Ein weiteres Problem zeigte sich z.B. bei SQL Slammer. Dieser Wurm verursachte in 2003 und 2004 große Schäden und seine „Arbeitsweise“ unterscheidet sich maßgeblich von anderer Malware. Anstatt sich über eine Datei wie ein klassischer Trojaner oder Wurm weiter zu verbreiten nutzt SQLSlammer ganz gezielt verwundbare Microsoft SQL Server aus.
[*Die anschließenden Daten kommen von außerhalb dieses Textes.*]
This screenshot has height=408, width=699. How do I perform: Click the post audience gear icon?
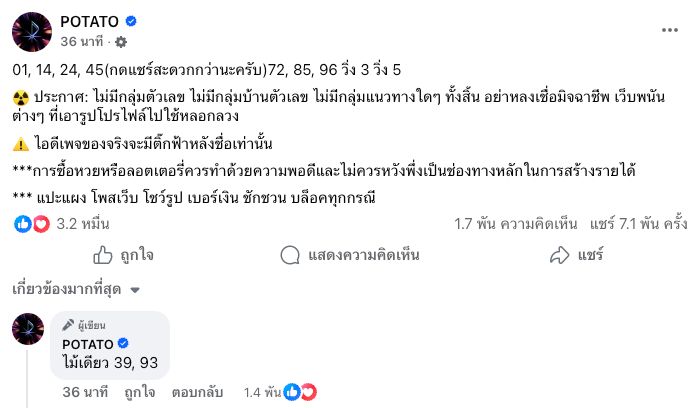tap(121, 42)
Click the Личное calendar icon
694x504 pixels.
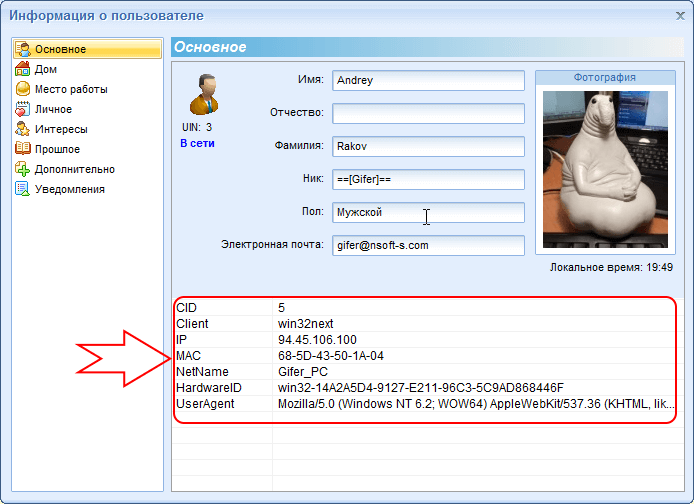(23, 109)
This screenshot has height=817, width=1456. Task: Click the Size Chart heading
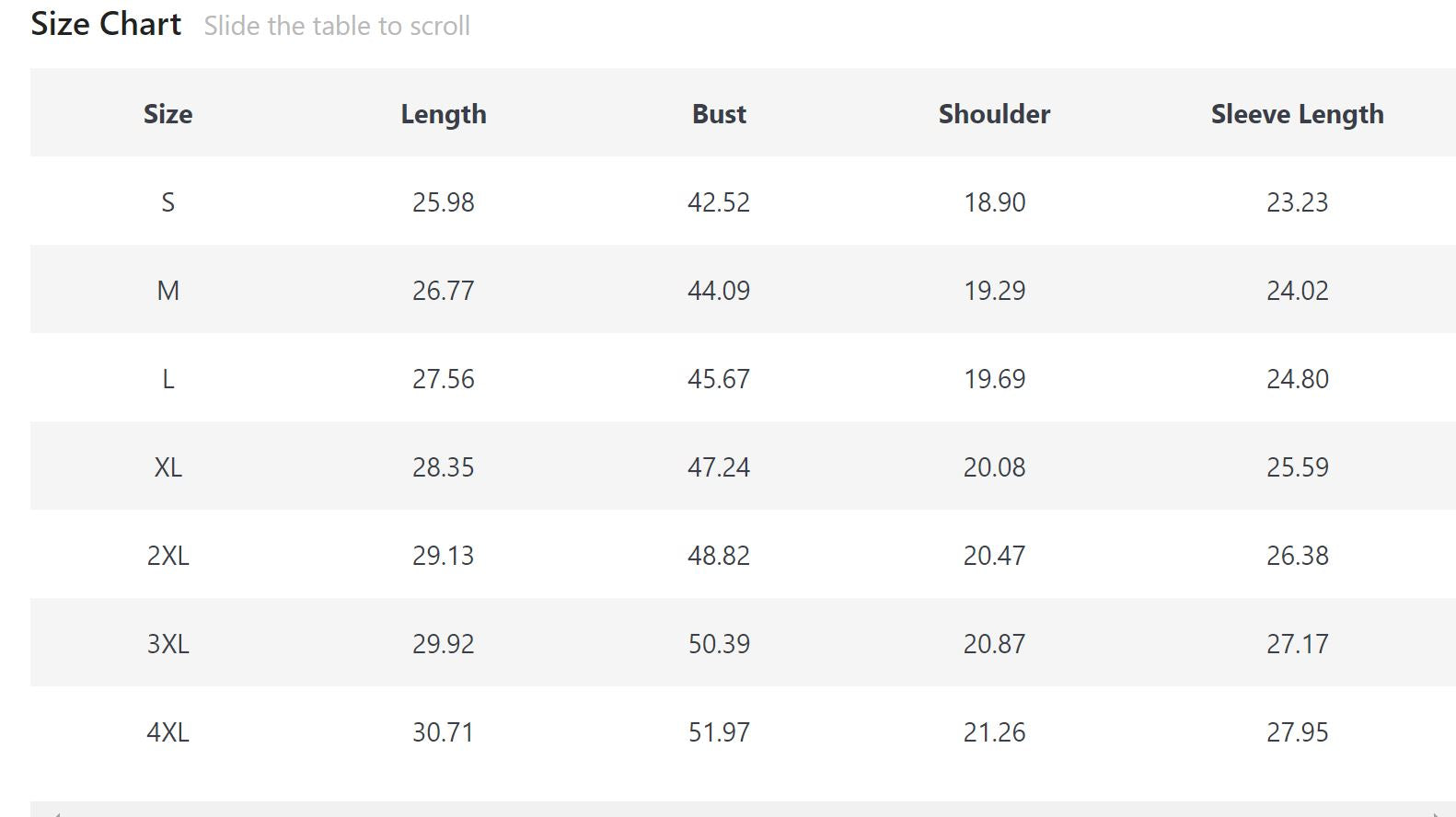[106, 24]
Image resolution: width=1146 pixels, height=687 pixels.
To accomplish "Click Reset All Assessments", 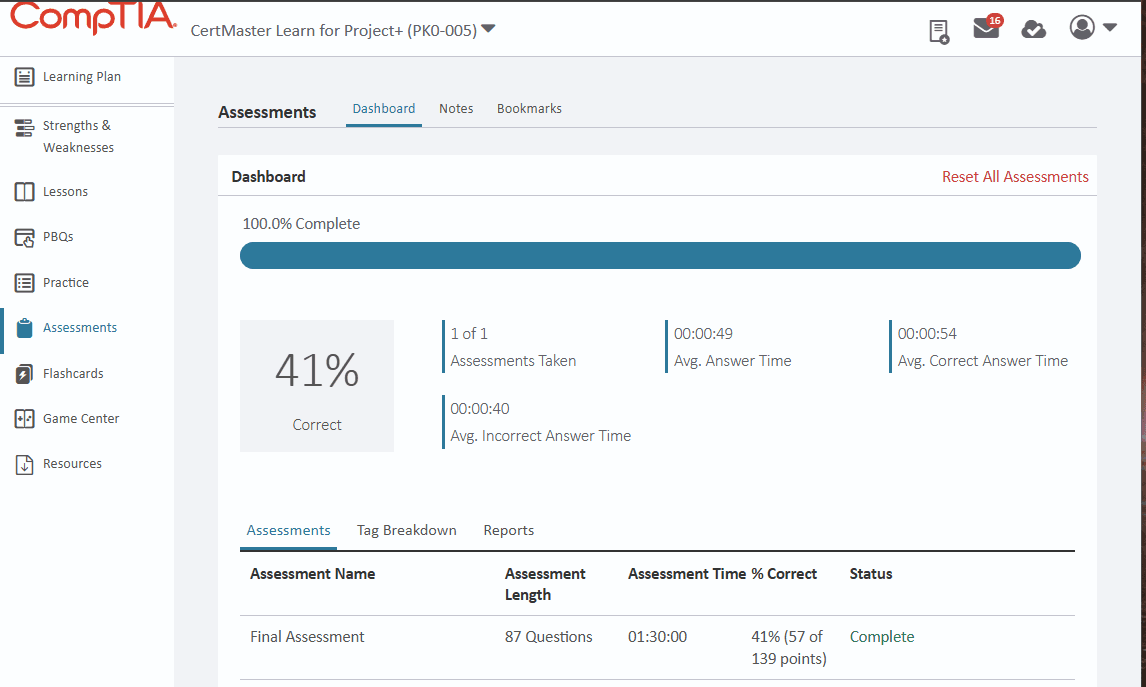I will 1015,176.
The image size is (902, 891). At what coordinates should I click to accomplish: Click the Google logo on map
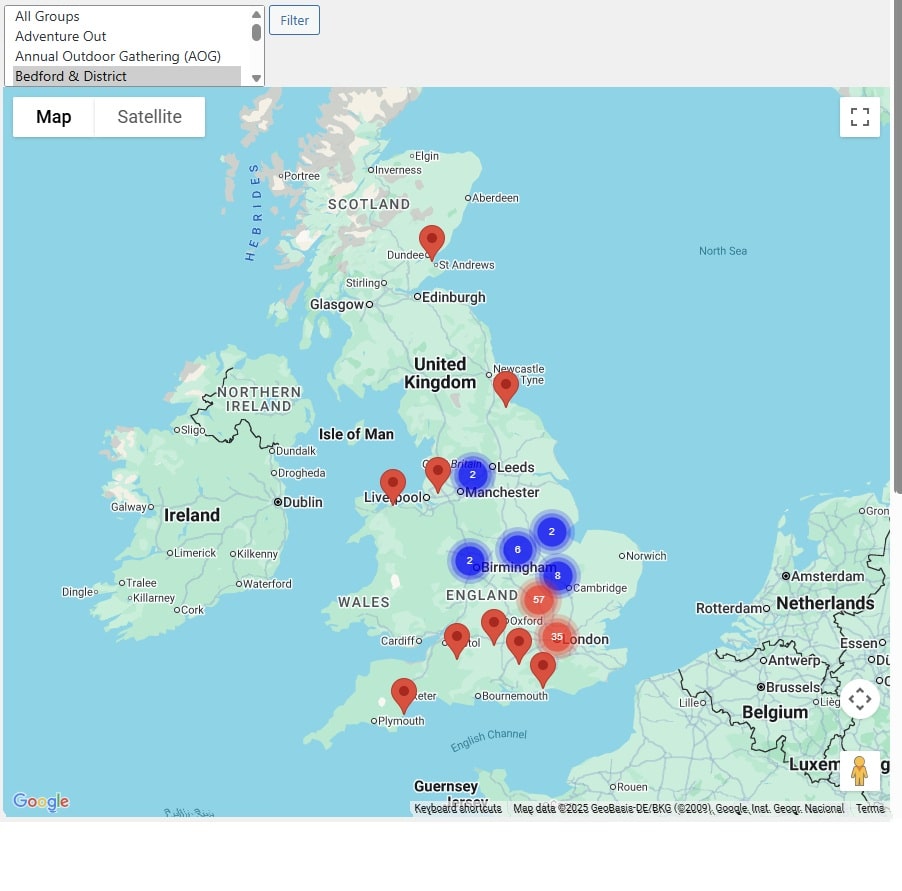[x=41, y=801]
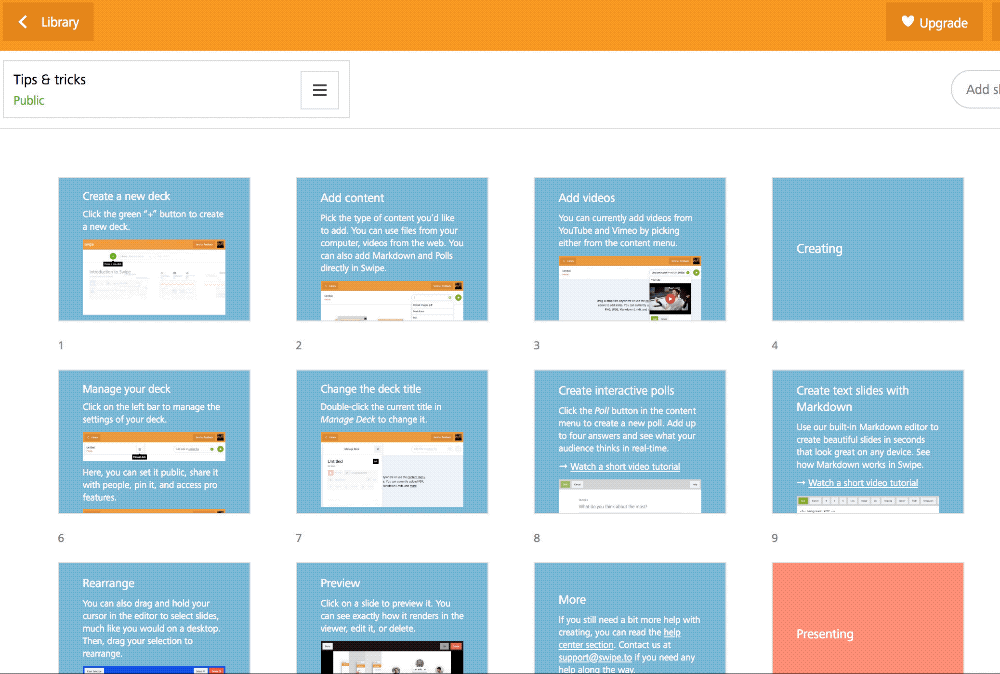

Der installierte Schutz zum Dateiscan für Workstations oder eMail Gateways ist also unzureichend.
Welcher Schutz sollte installiert sein?
Schutz gegen schädliche Codes sollte immer an den Punkten installiert sein, durch die Viren in das System eindringen können und gleichzeitig verschiedene Spezifikationen für jeden Typ Virus erfüllen.
Nimmt man noch mal SQLSlammer als Beispiel, der Microsoft SQL Server angreift, könnte man denken es genügt die Server zu schützen bei denen dieser Service genutzt wird. Diese Server führen jedoch lediglich die Rolle eines File Servers aus. Installierte Antivirenlösungen werden hier den Daten Traffic innerhalb des Systems, quasi „auf den Festplatten“ überwachen ohne beispielsweise den Netzwerktraffic zu berücksichtigen. Auf diese Weise schützen sie nicht ausreichend vor SQLSlammer.
Das Selbe kann bei Sendmail Gateways beobachtet werden. Beim Schutz des eMail Services können Antivirenlösungen eingesetzt werden, die Nachrichten über den Server scannen können. Ist jedoch zusätzlich Samba installiert wird ein weiteres Schutzsystem benötigt.
Heute reicht es einfach nicht mehr nur den Eintrittspunkt der Viren zu schützen es muss der gesamte Datenverkehr und alle Storage Systeme überwacht werden. Von Workstations bis eMail Gateways, von internen Servern zu Firewalls und dem Internet Gateway muss alles geschützt werden um eine sichere Umgebung gewährleisten zu können.
Wo schützen?
Zur Sorge der Administratoren kann bei in den unterschiedlichsten Rankings der vergangenen Monate eine große Veränderung der Malwaretypen erkennen. Spätestens seit Melissa (1999) zeigte sich, dass es für die Virenautoren profitabler ist Bots oder Spyware in Umlauf zu bringen, diese Malwaretypen bringen direkten finanziellen Benefit.
Das Schutzkonzept muss sich weiter entwickeln! Es reicht nicht mehr aus einfach nur herunter geladene Dateien zu scannen. Der TCP/IP Traffic muss gründlich überwacht werden, ebenso ist eine intelligente Scannung der Anwendungen auf jeder Workstation wichtig.